### Required action:
Whenever the word "Gurgaon" turns up in a line below, that line should be copied.

### Data extract:
== Segment start ==

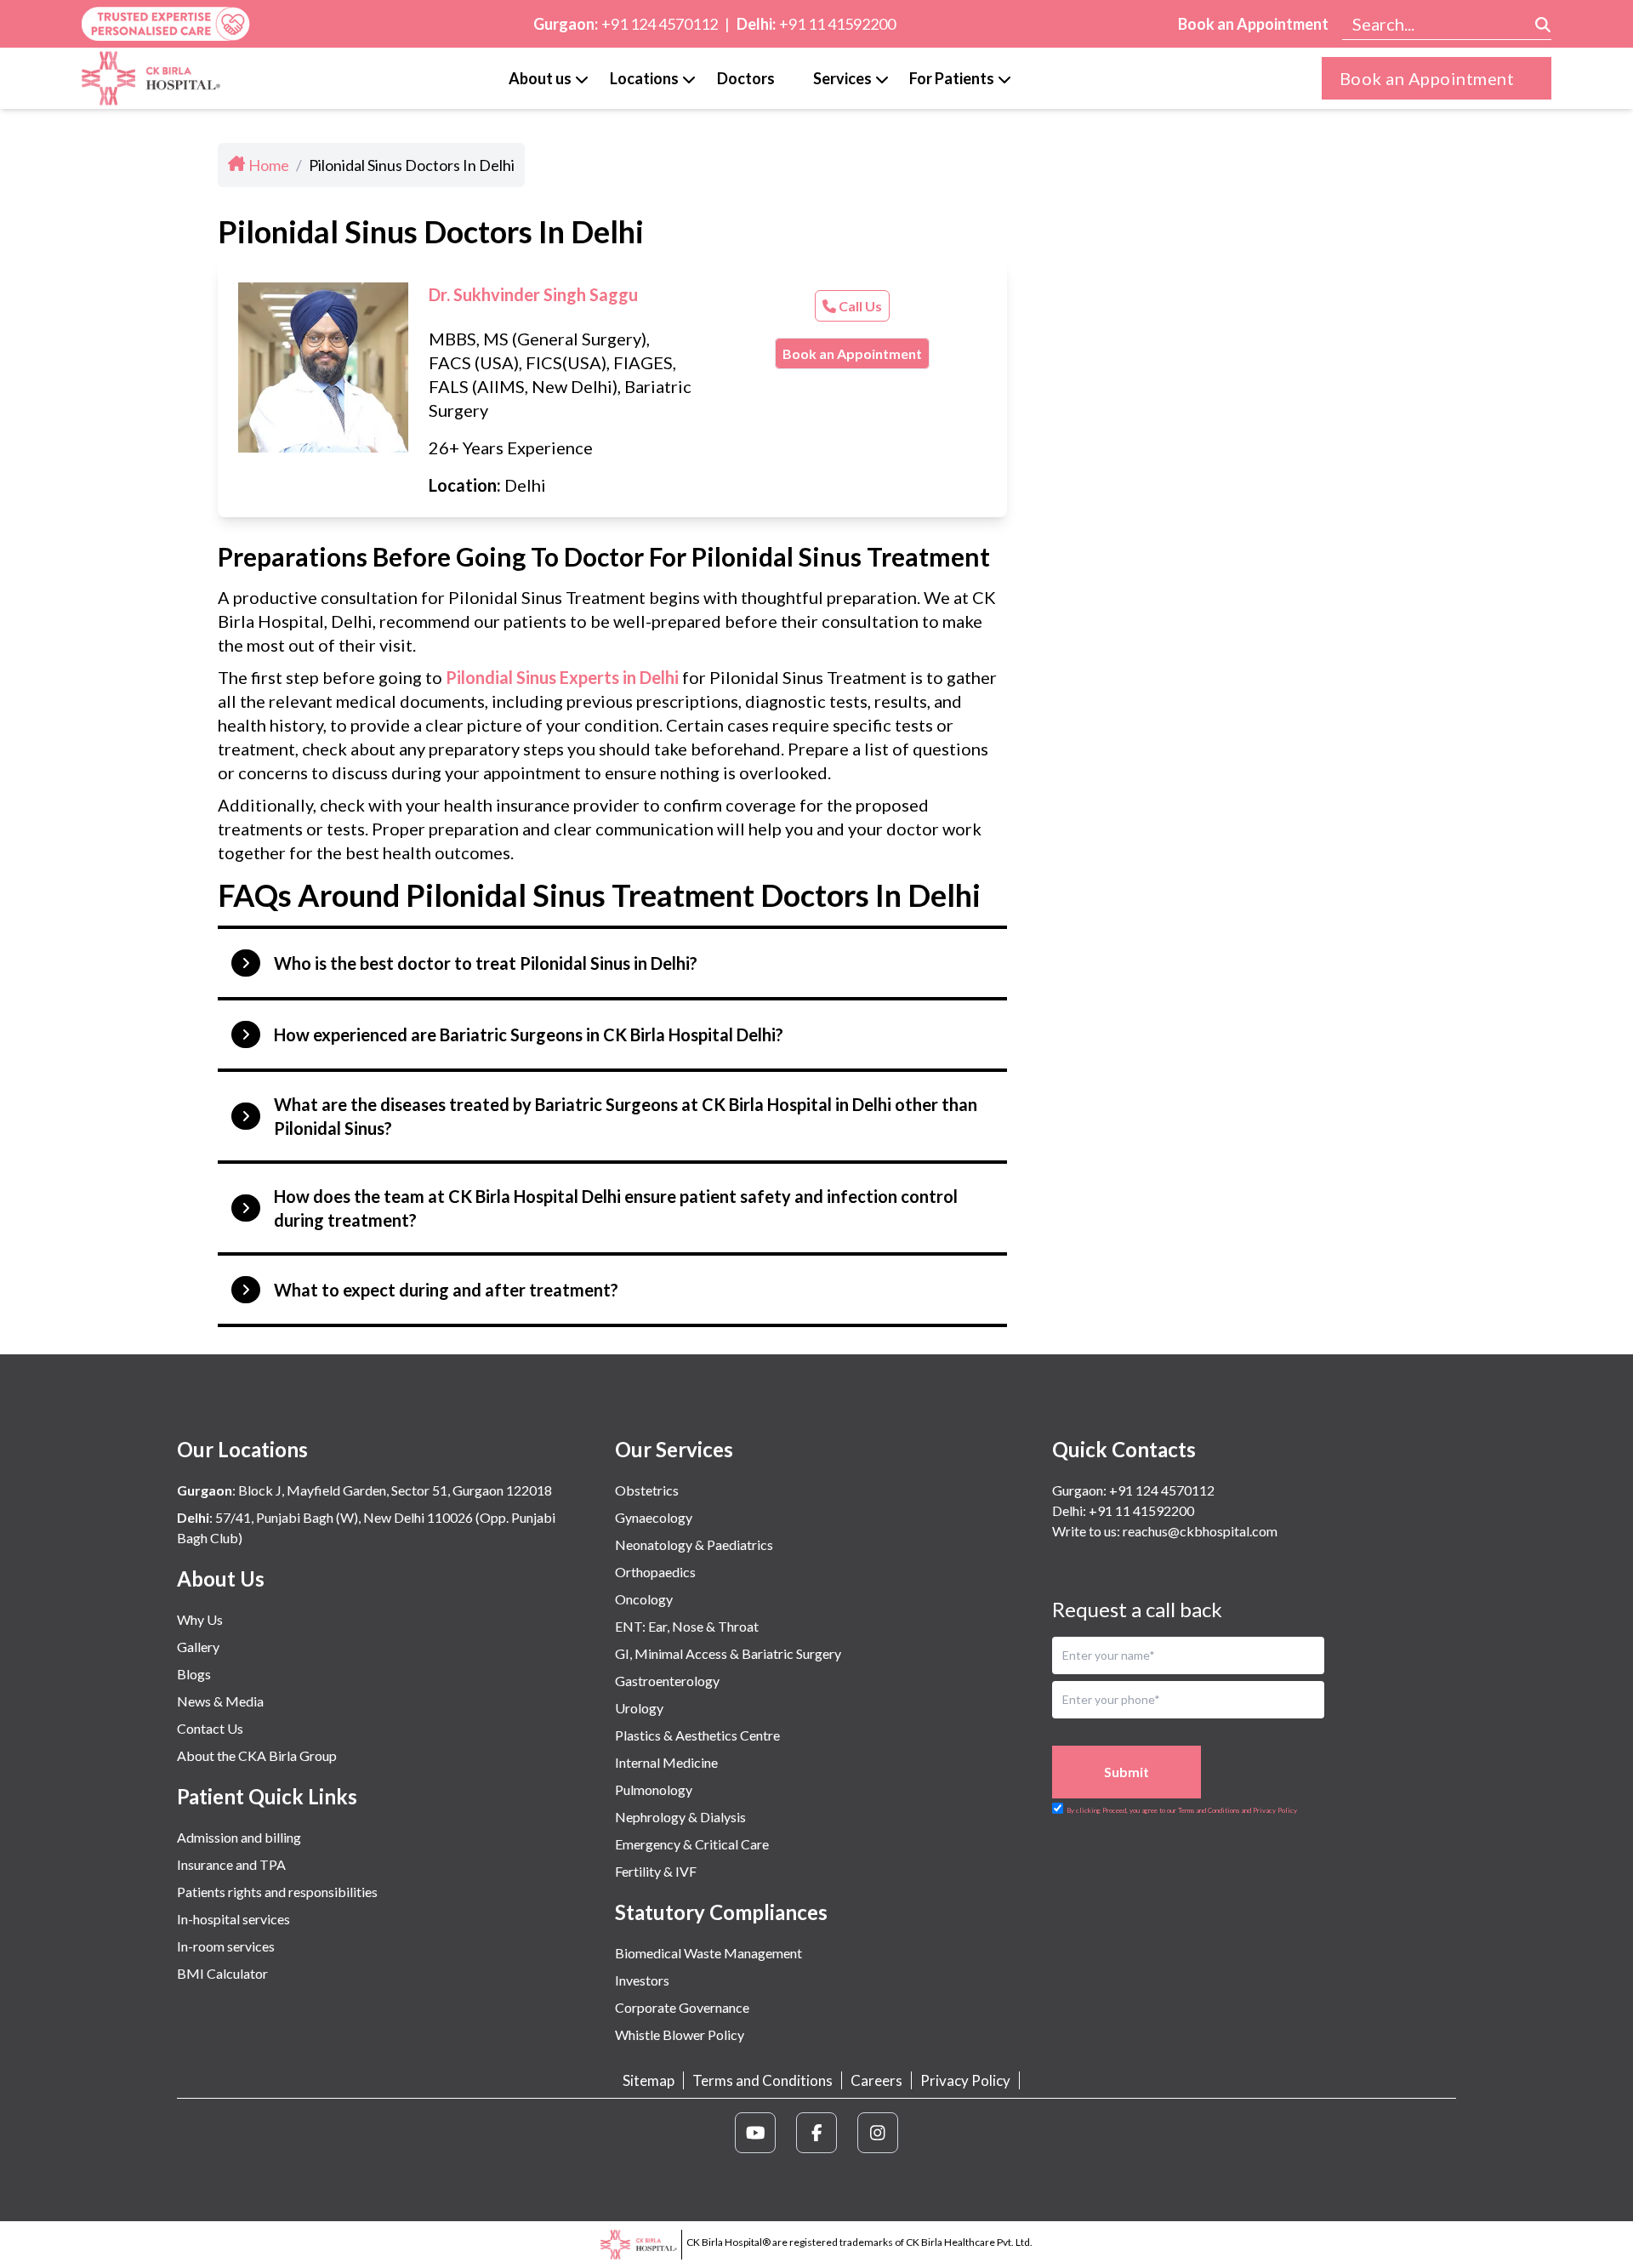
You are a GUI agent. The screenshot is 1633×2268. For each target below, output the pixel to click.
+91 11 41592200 (837, 23)
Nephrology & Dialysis (680, 1817)
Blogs (194, 1674)
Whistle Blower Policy (679, 2034)
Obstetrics (647, 1490)
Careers (876, 2080)
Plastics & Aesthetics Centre (697, 1735)
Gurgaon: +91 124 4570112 (1133, 1490)
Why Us (200, 1619)
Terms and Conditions (762, 2080)
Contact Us (210, 1728)
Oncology (644, 1599)
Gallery (198, 1646)
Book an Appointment (1253, 23)
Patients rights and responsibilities (277, 1891)
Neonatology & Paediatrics (694, 1544)
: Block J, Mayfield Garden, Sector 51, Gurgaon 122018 (364, 1490)
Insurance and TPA (231, 1864)
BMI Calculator (222, 1973)
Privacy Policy (965, 2080)
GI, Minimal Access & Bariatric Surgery (728, 1653)
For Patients (951, 78)
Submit (1126, 1772)
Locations (644, 78)
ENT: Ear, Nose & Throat (687, 1626)
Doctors (746, 78)
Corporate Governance (682, 2007)
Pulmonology (653, 1789)
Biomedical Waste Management (708, 1953)
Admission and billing (239, 1837)
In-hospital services (233, 1919)
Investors (642, 1980)
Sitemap (648, 2080)
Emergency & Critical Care (692, 1844)
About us (540, 78)
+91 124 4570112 (659, 23)
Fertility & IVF (656, 1871)
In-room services (226, 1946)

== Segment end ==

### Task response:
Gurgaon: +91 124 4570112 (1133, 1490)
: Block J, Mayfield Garden, Sector 51, Gurgaon 122018 (364, 1490)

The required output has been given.